Les dépenses afférentes aux activités associées au plan-cadre d’équipement (« dépenses connexes ») et celles relatives au centre informatique auxiliaire (15 millions de dollars) n’étaient pas prévues dans le budget initial du plan-cadre.  Conformément à la volonté de l’Assemblée, depuis 2008, elles sont couvertes par les fonds en espèces du projet.  Le Secrétaire général rappelle que ces dépenses ne peuvent être absorbées par le budget approuvé pour le plan-cadre d’équipement.  L’Assemblée générale doit donc prendre une décision sur le financement de l’ensemble des dépenses connexes et des dépenses relatives au centre informatique auxiliaire car, si la trésorerie n’est pas reconstituée, le projet ne pourra pas être achevé en 2014.

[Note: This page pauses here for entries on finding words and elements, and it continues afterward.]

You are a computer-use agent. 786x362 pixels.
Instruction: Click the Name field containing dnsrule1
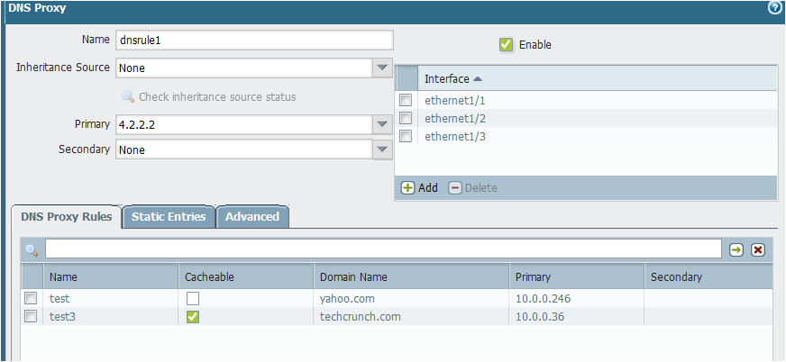click(253, 40)
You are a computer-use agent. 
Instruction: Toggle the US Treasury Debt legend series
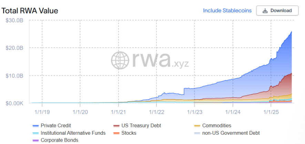tap(141, 125)
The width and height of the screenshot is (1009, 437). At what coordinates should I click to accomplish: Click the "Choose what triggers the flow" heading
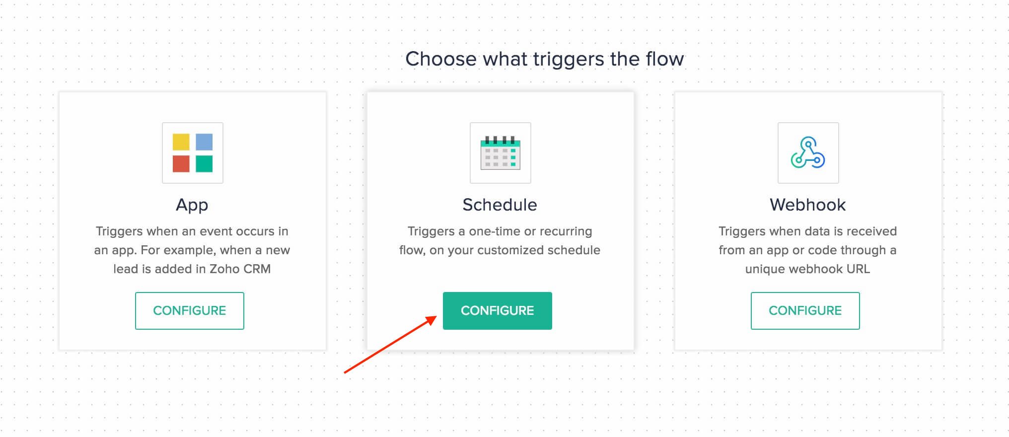[x=544, y=59]
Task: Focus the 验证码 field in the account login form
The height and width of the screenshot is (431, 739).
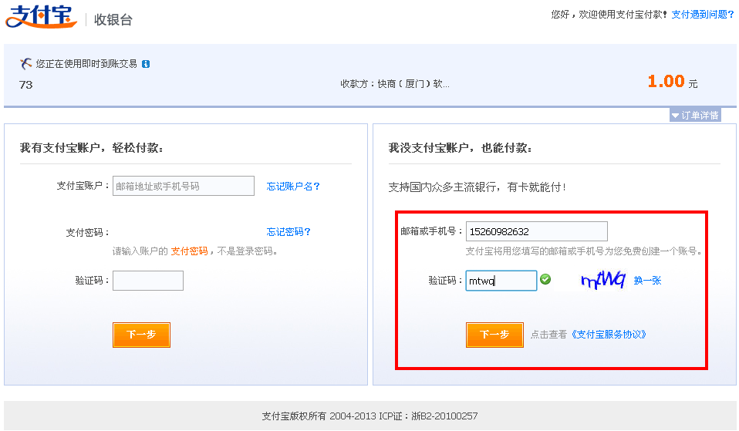Action: [x=148, y=281]
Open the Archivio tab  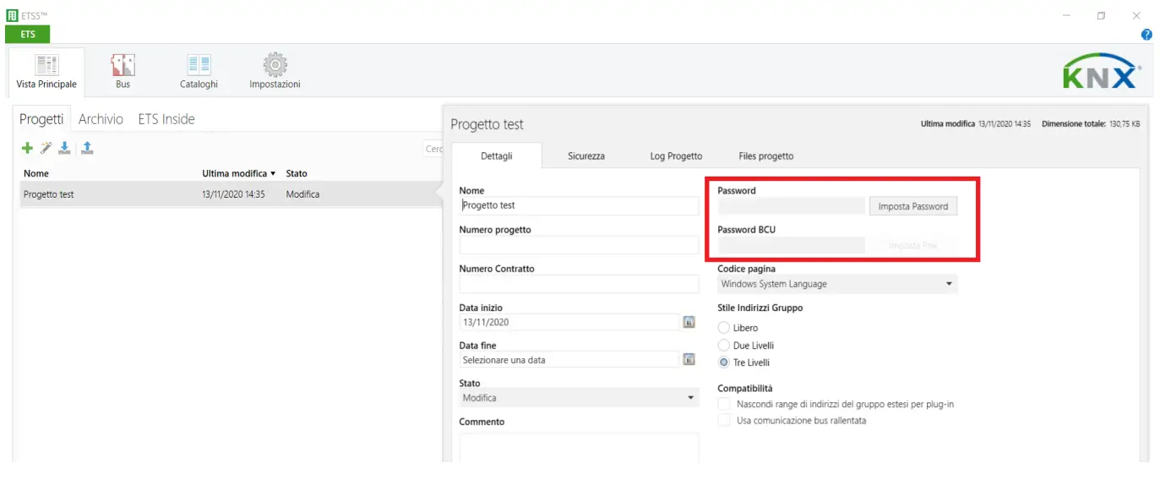coord(101,119)
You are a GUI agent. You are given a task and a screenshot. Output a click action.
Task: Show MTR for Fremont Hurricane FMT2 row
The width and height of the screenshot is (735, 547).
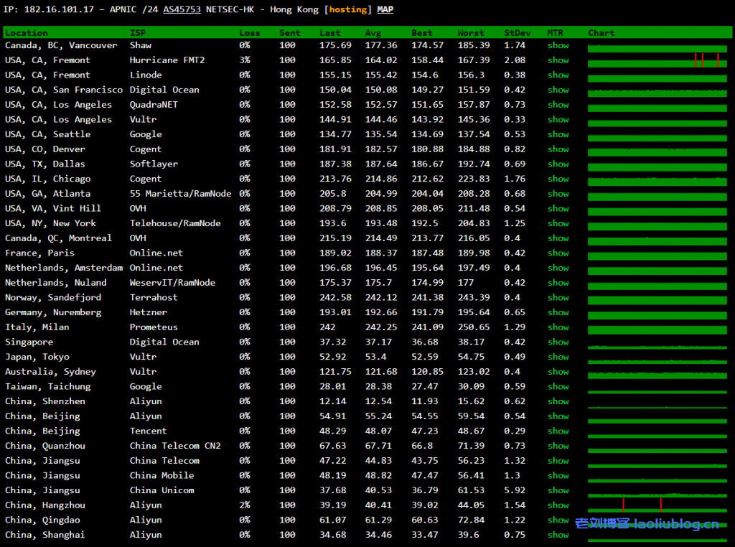[558, 60]
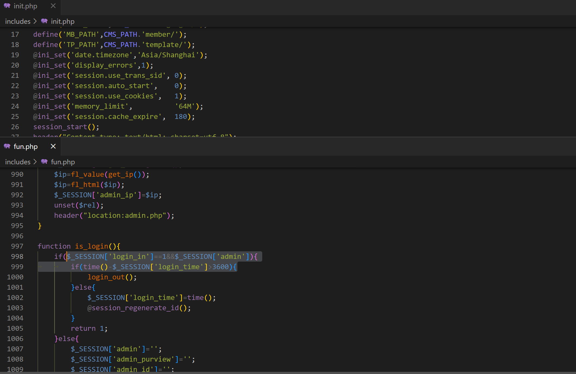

Rapport du Comité consultatif pour les questions administratives et budgétaires ( A/68/797)

S’agissant du calendrier du projet, le CCQAB constate avec inquiétude que la date de fin des travaux prévue au titre du plan-cadre d’équipement a été reportée d’un an.  Il recommande que le Secrétaire général donne à l’Assemblée générale, au moment où elle examinera les additifs 2 et 3 au onzième rapport annuel, des explications sur les retards pris dans les travaux des entrées situées sur les 42e et 48e  Rues, en particulier sur la planification des demandes de permis présentées par le Bureau chargé du plan-cadre d’équipement.  En outre, il recommande à l’Assemblée de prier le Secrétaire général de lui rendre compte de ce qu’il prévoit de faire pour la gestion et la supervision des travaux aux entrées situées sur les 42e et 48e  Rues, qui ont été reportés, et notamment de la possibilité de raccourcir la durée des travaux, actuellement établie à 18 mois, et de confirmer la date de la fermeture du Bureau chargé du plan-cadre d’équipement, dans le douzième rapport annuel qu’il présentera sur l’état d’avancement de l’exécution du plan-cadre d’équipement.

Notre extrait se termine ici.